Thursday, both Georgia senators voted to kill the bill they once supported.
Analysts say the unprecedented passion over immigration is largely the result of the seismic shift in settlement patterns since the mid-1990s -- when the expanding economy prompted a surge of immigrants to bypass longtime gateway states such as California, New York and Texas, in favor of suburban and rural regions of the South and Midwest. Within a decade, the foreign-born population of 25 states doubled. In six other states with almost no prior experience of Latino immigration, including Georgia, the Latino population more than tripled.
"I think this new pattern of immigration is what's really pushing the politics of this," said William H. Frey, a demographer at the Brookings Institution. "Before, people outside the seven gateway states didn't care much one way or the other about immigration. Now, you suddenly have all these people across Middle America seeing immigrants in their neighborhoods."
Gainesville, an area of about 102,000 set along a lake in the foothills of the Blue Ridge Mountains, is solid Bush territory. Even now, many locals speak of the president's support of the Senate bill the way one would of a beloved son who has momentarily strayed but is sure to come to his senses.

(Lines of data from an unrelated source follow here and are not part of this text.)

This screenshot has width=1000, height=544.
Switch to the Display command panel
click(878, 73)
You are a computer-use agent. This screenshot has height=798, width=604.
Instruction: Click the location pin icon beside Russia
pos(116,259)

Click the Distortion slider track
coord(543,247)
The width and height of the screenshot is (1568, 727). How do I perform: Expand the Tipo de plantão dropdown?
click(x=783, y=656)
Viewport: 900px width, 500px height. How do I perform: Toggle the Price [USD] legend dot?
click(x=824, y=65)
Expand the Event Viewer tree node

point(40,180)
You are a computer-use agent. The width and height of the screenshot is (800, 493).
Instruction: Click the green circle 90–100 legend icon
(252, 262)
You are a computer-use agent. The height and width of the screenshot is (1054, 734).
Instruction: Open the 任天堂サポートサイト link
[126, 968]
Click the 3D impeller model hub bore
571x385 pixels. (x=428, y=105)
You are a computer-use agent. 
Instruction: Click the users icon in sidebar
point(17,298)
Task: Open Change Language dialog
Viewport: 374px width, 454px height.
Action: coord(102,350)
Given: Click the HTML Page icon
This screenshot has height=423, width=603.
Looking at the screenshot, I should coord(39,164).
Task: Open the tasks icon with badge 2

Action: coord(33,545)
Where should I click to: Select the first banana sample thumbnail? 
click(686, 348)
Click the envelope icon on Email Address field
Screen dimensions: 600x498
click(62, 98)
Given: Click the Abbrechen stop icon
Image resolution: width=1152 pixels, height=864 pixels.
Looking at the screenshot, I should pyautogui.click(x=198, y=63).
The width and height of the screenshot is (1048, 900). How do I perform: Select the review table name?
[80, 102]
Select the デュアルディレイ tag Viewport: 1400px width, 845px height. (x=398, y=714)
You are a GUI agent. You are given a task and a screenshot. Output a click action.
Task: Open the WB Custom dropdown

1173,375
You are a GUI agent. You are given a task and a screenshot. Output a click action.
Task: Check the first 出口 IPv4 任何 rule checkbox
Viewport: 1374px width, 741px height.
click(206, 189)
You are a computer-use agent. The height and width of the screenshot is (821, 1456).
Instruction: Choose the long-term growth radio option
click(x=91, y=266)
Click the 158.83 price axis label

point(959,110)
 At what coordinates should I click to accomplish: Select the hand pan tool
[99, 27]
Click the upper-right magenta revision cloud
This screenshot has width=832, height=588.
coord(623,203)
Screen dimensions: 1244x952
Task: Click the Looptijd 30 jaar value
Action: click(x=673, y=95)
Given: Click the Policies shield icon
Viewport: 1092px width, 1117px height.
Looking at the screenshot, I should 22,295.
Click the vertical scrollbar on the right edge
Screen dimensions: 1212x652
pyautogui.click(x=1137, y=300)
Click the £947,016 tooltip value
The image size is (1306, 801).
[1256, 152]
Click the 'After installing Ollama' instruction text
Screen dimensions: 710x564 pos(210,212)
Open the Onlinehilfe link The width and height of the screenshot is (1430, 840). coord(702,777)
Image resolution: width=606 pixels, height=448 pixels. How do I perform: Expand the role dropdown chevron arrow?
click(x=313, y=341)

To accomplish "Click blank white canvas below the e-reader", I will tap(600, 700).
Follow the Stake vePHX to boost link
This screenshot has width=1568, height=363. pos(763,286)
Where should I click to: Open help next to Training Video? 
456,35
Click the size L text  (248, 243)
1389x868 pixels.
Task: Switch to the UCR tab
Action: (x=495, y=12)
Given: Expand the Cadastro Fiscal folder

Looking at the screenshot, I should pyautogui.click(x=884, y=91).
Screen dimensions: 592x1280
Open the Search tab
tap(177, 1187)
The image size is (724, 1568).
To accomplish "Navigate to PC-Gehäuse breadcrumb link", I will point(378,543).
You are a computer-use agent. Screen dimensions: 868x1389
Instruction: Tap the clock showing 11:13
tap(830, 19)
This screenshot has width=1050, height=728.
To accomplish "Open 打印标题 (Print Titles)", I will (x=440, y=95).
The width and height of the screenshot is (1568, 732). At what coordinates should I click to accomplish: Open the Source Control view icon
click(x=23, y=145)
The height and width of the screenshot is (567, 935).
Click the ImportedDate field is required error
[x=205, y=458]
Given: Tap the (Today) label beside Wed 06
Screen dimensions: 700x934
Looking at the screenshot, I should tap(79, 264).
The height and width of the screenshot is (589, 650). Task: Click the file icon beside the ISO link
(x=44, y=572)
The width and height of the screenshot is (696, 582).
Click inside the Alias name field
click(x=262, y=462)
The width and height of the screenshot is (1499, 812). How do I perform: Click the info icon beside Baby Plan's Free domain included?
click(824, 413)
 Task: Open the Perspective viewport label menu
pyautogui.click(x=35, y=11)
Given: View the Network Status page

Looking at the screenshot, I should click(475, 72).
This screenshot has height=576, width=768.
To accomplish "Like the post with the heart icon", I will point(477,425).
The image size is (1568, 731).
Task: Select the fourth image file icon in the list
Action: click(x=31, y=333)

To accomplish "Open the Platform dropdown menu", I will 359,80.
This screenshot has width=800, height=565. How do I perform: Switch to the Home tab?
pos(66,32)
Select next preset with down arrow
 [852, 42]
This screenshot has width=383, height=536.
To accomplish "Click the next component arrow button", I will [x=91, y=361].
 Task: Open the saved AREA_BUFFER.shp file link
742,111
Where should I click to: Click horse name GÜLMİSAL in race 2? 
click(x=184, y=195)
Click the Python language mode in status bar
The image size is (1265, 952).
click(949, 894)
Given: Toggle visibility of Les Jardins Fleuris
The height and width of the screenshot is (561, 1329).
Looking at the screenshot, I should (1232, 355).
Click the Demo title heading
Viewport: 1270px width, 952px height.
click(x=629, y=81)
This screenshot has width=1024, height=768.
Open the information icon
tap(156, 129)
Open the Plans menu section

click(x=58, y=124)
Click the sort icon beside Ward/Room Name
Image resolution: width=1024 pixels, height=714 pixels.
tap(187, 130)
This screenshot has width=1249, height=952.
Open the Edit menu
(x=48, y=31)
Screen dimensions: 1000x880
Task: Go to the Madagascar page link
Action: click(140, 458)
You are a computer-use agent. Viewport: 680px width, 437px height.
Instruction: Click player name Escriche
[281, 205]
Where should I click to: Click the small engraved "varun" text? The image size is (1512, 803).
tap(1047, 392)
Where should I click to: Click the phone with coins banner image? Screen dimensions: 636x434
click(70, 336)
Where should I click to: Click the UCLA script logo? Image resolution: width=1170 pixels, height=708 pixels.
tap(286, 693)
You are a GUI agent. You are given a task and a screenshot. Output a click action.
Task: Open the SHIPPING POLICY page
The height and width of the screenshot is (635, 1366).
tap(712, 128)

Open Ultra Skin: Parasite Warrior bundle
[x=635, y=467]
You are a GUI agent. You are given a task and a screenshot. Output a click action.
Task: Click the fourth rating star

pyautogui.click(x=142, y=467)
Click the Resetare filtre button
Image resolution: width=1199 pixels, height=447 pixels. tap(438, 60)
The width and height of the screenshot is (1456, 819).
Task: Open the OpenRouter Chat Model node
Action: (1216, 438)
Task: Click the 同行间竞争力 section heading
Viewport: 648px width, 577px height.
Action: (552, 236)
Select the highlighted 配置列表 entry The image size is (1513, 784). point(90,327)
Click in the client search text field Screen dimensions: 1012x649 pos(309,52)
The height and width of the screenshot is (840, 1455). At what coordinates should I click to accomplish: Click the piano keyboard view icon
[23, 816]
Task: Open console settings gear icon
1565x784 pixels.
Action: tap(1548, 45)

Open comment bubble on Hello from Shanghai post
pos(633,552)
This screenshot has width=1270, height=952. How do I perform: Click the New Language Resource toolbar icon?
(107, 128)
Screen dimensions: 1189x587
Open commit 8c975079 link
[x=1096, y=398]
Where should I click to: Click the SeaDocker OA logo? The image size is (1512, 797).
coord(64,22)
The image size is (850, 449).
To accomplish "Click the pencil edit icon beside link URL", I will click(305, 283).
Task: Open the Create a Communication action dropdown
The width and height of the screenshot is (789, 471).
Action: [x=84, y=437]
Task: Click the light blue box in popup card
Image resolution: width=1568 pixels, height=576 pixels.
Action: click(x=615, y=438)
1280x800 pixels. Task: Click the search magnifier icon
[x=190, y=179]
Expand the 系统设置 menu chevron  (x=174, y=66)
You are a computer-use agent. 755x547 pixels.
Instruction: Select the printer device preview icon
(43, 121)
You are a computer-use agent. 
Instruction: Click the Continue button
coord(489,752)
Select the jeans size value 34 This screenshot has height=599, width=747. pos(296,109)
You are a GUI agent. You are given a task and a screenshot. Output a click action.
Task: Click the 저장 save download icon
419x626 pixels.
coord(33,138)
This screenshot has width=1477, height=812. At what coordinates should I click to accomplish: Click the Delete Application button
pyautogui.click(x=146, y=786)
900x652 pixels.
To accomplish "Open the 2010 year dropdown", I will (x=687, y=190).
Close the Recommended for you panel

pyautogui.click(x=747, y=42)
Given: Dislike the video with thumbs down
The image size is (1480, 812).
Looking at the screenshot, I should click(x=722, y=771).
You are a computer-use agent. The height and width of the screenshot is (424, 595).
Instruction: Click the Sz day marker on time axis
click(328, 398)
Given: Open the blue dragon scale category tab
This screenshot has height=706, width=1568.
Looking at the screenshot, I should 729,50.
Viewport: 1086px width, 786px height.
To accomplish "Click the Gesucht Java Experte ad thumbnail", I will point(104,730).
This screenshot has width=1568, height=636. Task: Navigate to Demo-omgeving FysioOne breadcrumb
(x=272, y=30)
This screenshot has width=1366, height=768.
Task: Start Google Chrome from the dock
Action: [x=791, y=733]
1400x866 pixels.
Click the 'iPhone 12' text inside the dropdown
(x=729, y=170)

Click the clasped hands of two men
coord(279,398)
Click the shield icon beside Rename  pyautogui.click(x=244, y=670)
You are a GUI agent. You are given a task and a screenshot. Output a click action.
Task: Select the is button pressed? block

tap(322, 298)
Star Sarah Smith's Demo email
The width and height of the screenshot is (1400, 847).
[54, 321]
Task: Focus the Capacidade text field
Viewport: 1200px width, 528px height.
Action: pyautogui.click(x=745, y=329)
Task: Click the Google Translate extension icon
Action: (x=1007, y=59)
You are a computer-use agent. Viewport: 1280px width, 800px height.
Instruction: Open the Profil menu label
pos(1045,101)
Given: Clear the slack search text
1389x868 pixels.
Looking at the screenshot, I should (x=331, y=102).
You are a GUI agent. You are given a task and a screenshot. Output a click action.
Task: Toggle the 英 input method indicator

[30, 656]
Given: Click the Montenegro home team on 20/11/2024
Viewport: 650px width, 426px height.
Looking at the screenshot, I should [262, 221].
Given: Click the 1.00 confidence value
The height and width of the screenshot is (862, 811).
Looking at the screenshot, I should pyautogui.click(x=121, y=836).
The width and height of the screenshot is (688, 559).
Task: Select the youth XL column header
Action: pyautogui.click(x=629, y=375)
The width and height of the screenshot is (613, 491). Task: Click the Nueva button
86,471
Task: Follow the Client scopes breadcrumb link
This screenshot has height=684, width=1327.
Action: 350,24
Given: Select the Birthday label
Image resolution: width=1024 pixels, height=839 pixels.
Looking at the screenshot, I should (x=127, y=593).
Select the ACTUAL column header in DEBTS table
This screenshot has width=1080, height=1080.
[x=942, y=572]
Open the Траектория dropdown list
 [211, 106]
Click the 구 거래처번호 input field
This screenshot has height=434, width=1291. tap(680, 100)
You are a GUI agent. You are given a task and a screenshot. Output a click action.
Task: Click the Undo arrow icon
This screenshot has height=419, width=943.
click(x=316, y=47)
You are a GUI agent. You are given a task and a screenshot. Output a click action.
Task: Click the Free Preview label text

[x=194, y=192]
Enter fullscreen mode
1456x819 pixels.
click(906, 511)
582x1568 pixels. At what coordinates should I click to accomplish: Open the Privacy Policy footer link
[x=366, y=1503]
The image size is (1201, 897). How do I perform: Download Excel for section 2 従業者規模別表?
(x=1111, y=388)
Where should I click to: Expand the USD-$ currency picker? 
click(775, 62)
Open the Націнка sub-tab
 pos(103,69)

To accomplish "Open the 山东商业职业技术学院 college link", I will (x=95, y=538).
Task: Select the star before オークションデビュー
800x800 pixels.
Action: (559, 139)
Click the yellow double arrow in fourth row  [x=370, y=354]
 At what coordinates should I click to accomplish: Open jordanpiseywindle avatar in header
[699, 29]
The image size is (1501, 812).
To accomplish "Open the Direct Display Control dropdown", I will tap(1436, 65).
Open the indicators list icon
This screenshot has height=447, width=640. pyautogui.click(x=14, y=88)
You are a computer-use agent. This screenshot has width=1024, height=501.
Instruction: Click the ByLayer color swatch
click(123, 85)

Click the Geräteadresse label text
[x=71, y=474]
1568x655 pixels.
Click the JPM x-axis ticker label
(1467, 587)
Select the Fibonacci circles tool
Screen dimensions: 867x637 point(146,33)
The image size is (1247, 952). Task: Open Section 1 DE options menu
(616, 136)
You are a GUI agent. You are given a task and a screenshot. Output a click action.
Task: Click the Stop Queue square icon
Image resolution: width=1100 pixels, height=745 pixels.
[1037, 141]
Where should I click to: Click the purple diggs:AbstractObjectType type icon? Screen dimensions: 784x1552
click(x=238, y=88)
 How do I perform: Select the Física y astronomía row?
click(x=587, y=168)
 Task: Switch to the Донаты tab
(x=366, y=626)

This is still a place where men take their sons deer hunting and moms call out to one another in the supermarket in cheerful Southern drawls. And although the highways leading out of the city have been colonized by the usual sprawl of Home Depot, PetSmart and OfficeMax big-box stores, downtown Gainesville retains a tranquil, small-town feel. Colonnaded white mansions line one of the major avenues. Clothing boutiques and cafes ring a landscaped central square with a monument dedicated to "Our Confederate Soldiers."
A few feet away, in almost as prominent a spot, stands a statue of a rooster -- a testament to local pride in the chicken processing plants that have given the region its identity as "poultry capital of the world" since the 1950s.
But those poultry plants are arguably most responsible for the wave of immigration transforming Gainesville. For years the plants, which include Mar-Jac, Pilgrim's Pride and Tysons, among many others, employed mostly African Americans to do the grueling work at the heart of poultry processing. Then, in the early 1980s, a growth of other industries opened up less-taxing jobs.